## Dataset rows
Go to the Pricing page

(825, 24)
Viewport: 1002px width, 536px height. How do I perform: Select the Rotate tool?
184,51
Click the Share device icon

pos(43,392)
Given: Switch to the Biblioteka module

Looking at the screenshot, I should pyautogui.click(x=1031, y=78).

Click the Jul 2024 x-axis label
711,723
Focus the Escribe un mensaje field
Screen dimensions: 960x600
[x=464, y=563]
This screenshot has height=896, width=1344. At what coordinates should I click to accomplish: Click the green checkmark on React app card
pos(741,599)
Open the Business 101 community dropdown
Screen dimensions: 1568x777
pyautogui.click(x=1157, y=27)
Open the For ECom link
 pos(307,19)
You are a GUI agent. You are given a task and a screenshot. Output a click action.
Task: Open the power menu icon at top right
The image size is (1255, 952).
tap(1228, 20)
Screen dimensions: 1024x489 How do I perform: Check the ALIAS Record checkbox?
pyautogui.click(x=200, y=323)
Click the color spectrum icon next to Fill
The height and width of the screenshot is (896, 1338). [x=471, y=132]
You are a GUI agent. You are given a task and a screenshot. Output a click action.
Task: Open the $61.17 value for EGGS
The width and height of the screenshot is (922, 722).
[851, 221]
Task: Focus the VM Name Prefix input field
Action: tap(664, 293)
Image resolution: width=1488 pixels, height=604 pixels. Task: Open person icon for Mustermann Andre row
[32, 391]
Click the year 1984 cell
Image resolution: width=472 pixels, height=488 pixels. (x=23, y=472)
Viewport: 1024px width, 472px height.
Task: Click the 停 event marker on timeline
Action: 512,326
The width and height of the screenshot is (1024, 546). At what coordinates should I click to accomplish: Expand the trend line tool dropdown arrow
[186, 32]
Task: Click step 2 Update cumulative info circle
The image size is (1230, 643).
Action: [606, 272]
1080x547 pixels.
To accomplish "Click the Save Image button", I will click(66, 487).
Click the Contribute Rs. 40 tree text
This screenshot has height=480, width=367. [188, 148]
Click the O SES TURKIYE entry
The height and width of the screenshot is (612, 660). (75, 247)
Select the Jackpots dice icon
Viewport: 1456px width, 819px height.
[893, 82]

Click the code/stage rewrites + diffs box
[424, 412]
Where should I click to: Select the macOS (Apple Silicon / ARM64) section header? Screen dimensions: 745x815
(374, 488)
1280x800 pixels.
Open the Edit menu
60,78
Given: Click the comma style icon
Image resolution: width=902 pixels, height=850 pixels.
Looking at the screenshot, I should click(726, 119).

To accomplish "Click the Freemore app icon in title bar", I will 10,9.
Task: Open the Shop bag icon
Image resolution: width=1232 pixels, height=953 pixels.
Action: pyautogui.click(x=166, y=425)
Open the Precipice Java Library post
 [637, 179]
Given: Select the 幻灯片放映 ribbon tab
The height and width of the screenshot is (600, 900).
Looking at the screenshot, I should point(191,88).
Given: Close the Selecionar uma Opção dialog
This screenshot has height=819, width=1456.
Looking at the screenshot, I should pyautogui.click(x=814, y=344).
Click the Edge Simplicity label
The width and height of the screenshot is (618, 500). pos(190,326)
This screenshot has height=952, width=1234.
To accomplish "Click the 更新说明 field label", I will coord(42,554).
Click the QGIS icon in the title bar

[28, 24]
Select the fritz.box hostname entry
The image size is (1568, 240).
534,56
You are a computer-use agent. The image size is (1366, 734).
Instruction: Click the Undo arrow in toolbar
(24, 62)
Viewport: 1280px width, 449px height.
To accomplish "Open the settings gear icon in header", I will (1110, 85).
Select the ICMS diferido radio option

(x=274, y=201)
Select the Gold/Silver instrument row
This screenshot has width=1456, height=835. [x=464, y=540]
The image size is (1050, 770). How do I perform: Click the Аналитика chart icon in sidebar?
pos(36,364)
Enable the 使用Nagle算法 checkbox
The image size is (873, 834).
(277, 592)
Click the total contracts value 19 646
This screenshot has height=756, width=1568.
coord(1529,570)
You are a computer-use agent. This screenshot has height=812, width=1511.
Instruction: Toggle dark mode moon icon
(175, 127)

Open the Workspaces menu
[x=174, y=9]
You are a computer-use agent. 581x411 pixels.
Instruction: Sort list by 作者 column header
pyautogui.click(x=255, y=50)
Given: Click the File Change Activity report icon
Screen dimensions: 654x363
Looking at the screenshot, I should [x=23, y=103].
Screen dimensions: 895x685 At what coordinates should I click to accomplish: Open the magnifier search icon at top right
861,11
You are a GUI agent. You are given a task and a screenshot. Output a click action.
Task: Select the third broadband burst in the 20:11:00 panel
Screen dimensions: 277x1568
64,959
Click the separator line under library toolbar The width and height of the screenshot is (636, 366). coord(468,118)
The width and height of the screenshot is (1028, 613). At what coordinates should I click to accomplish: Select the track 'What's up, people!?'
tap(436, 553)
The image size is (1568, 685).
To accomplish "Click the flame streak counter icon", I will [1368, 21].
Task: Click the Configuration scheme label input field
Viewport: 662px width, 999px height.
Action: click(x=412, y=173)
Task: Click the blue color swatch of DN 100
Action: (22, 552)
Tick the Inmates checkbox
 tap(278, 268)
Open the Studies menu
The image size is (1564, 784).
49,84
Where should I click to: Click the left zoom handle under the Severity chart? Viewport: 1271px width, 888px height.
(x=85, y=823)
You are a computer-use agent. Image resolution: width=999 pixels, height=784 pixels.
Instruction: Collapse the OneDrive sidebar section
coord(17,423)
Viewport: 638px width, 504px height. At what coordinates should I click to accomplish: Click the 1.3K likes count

## WRITTEN EXERCISE
Convert the material above into a Markdown table with the columns Row and Line, giving each line its own numbered row and omitting blank lines.

## THE COMPLETED TASK
| Row | Line |
|---|---|
| 1 | Go to the Pricing page |
| 2 | (825, 24) |
| 3 | Viewport: 1002px width, 536px height. How do I perform: Select the Rotate tool? |
| 4 | 184,51 |
| 5 | Click the Share device icon |
| 6 | pos(43,392) |
| 7 | Given: Switch to the Biblioteka module |
| 8 | Looking at the screenshot, I should pyautogui.click(x=1031, y=78). |
| 9 | Click the Jul 2024 x-axis label |
| 10 | 711,723 |
| 11 | Focus the Escribe un mensaje field |
| 12 | Screen dimensions: 960x600 |
| 13 | [x=464, y=563] |
| 14 | This screenshot has height=896, width=1344. At what coordinates should I click to accomplish: Click the green checkmark on React app card |
| 15 | pos(741,599) |
| 16 | Open the Business 101 community dropdown |
| 17 | Screen dimensions: 1568x777 |
| 18 | pyautogui.click(x=1157, y=27) |
| 19 | Open the For ECom link |
| 20 |  pos(307,19) |
| 21 | You are a GUI agent. You are given a task and a screenshot. Output a click action. |
| 22 | Task: Open the power menu icon at top right |
| 23 | The image size is (1255, 952). |
| 24 | tap(1228, 20) |
| 25 | Screen dimensions: 1024x489 How do I perform: Check the ALIAS Record checkbox? |
| 26 | pyautogui.click(x=200, y=323) |
| 27 | Click the color spectrum icon next to Fill |
| 28 | The height and width of the screenshot is (896, 1338). [x=471, y=132] |
| 29 | You are a GUI agent. You are given a task and a screenshot. Output a click action. |
| 30 | Task: Open the $61.17 value for EGGS |
| 31 | The width and height of the screenshot is (922, 722). |
| 32 | [851, 221] |
| 33 | Task: Focus the VM Name Prefix input field |
| 34 | Action: tap(664, 293) |
| 35 | Image resolution: width=1488 pixels, height=604 pixels. Task: Open person icon for Mustermann Andre row |
| 36 | [32, 391] |
| 37 | Click the year 1984 cell |
| 38 | Image resolution: width=472 pixels, height=488 pixels. (x=23, y=472) |
| 39 | Viewport: 1024px width, 472px height. |
| 40 | Task: Click the 停 event marker on timeline |
| 41 | Action: 512,326 |
| 42 | The width and height of the screenshot is (1024, 546). At what coordinates should I click to accomplish: Expand the trend line tool dropdown arrow |
| 43 | [186, 32] |
| 44 | Task: Click step 2 Update cumulative info circle |
| 45 | The image size is (1230, 643). |
| 46 | Action: [606, 272] |
| 47 | 1080x547 pixels. |
| 48 | To accomplish "Click the Save Image button", I will click(66, 487). |
| 49 | Click the Contribute Rs. 40 tree text |
| 50 | This screenshot has height=480, width=367. [188, 148] |
| 51 | Click the O SES TURKIYE entry |
| 52 | The height and width of the screenshot is (612, 660). (75, 247) |
| 53 | Select the Jackpots dice icon |
| 54 | Viewport: 1456px width, 819px height. |
| 55 | [893, 82] |
| 56 | Click the code/stage rewrites + diffs box |
| 57 | [424, 412] |
| 58 | Where should I click to: Select the macOS (Apple Silicon / ARM64) section header? Screen dimensions: 745x815 |
| 59 | (374, 488) |
| 60 | 1280x800 pixels. |
| 61 | Open the Edit menu |
| 62 | 60,78 |
| 63 | Given: Click the comma style icon |
| 64 | Image resolution: width=902 pixels, height=850 pixels. |
| 65 | Looking at the screenshot, I should click(726, 119). |
| 66 | To accomplish "Click the Freemore app icon in title bar", I will 10,9. |
| 67 | Task: Open the Shop bag icon |
| 68 | Image resolution: width=1232 pixels, height=953 pixels. |
| 69 | Action: pyautogui.click(x=166, y=425) |
| 70 | Open the Precipice Java Library post |
| 71 |  [637, 179] |
| 72 | Given: Select the 幻灯片放映 ribbon tab |
| 73 | The height and width of the screenshot is (600, 900). |
| 74 | Looking at the screenshot, I should point(191,88). |
| 75 | Given: Close the Selecionar uma Opção dialog |
| 76 | This screenshot has height=819, width=1456. |
| 77 | Looking at the screenshot, I should pyautogui.click(x=814, y=344). |
| 78 | Click the Edge Simplicity label |
| 79 | The width and height of the screenshot is (618, 500). pos(190,326) |
| 80 | This screenshot has height=952, width=1234. |
| 81 | To accomplish "Click the 更新说明 field label", I will coord(42,554). |
| 82 | Click the QGIS icon in the title bar |
| 83 | [28, 24] |
| 84 | Select the fritz.box hostname entry |
| 85 | The image size is (1568, 240). |
| 86 | 534,56 |
| 87 | You are a computer-use agent. The image size is (1366, 734). |
| 88 | Instruction: Click the Undo arrow in toolbar |
| 89 | (24, 62) |
| 90 | Viewport: 1280px width, 449px height. |
| 91 | To accomplish "Open the settings gear icon in header", I will (1110, 85). |
| 92 | Select the ICMS diferido radio option |
| 93 | (x=274, y=201) |
| 94 | Select the Gold/Silver instrument row |
| 95 | This screenshot has width=1456, height=835. [x=464, y=540] |
| 96 | The image size is (1050, 770). How do I perform: Click the Аналитика chart icon in sidebar? |
| 97 | pos(36,364) |
| 98 | Enable the 使用Nagle算法 checkbox |
| 99 | The image size is (873, 834). |
| 100 | (277, 592) |
| 101 | Click the total contracts value 19 646 |
| 102 | This screenshot has height=756, width=1568. |
| 103 | coord(1529,570) |
| 104 | You are a computer-use agent. This screenshot has height=812, width=1511. |
| 105 | Instruction: Toggle dark mode moon icon |
| 106 | (175, 127) |
| 107 | Open the Workspaces menu |
| 108 | [x=174, y=9] |
| 109 | You are a computer-use agent. 581x411 pixels. |
| 110 | Instruction: Sort list by 作者 column header |
| 111 | pyautogui.click(x=255, y=50) |
| 112 | Given: Click the File Change Activity report icon |
| 113 | Screen dimensions: 654x363 |
| 114 | Looking at the screenshot, I should [x=23, y=103]. |
| 115 | Screen dimensions: 895x685 At what coordinates should I click to accomplish: Open the magnifier search icon at top right |
| 116 | 861,11 |
| 117 | You are a GUI agent. You are given a task and a screenshot. Output a click action. |
| 118 | Task: Select the third broadband burst in the 20:11:00 panel |
| 119 | Screen dimensions: 277x1568 |
| 120 | 64,959 |
| 121 | Click the separator line under library toolbar The width and height of the screenshot is (636, 366). coord(468,118) |
| 122 | The width and height of the screenshot is (1028, 613). At what coordinates should I click to accomplish: Select the track 'What's up, people!?' |
| 123 | tap(436, 553) |
| 124 | The image size is (1568, 685). |
| 125 | To accomplish "Click the flame streak counter icon", I will [1368, 21]. |
| 126 | Task: Click the Configuration scheme label input field |
| 127 | Viewport: 662px width, 999px height. |
| 128 | Action: click(x=412, y=173) |
| 129 | Task: Click the blue color swatch of DN 100 |
| 130 | Action: (22, 552) |
| 131 | Tick the Inmates checkbox |
| 132 |  tap(278, 268) |
| 133 | Open the Studies menu |
| 134 | The image size is (1564, 784). |
| 135 | 49,84 |
| 136 | Where should I click to: Click the left zoom handle under the Severity chart? Viewport: 1271px width, 888px height. |
| 137 | (x=85, y=823) |
| 138 | You are a computer-use agent. Image resolution: width=999 pixels, height=784 pixels. |
| 139 | Instruction: Collapse the OneDrive sidebar section |
| 140 | coord(17,423) |
| 141 | Viewport: 638px width, 504px height. At what coordinates should I click to accomplish: Click the 1.3K likes count |